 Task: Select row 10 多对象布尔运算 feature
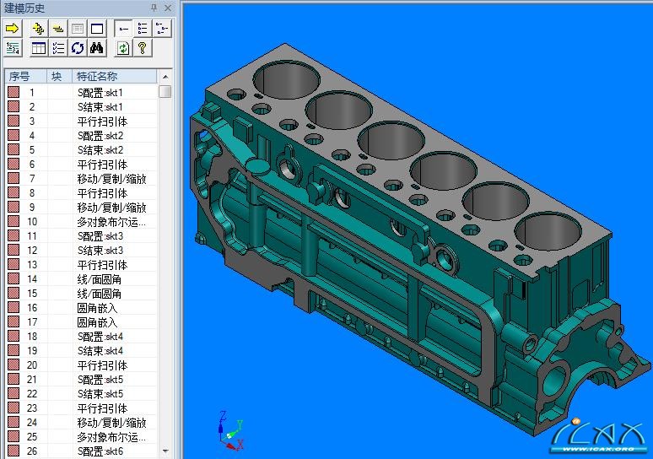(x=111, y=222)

------------------------

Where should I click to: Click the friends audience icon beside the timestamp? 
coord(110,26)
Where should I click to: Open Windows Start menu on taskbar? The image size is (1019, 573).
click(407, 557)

------------------------

Shift every coordinate in the answers by adding 118 to each number, and write out again, in full, all the data from the line containing "Where should I click to: Open" down to the line containing "click(407, 557)", both lines included.

Where should I click to: Open Windows Start menu on taskbar? The image size is (1019, 573).
click(525, 675)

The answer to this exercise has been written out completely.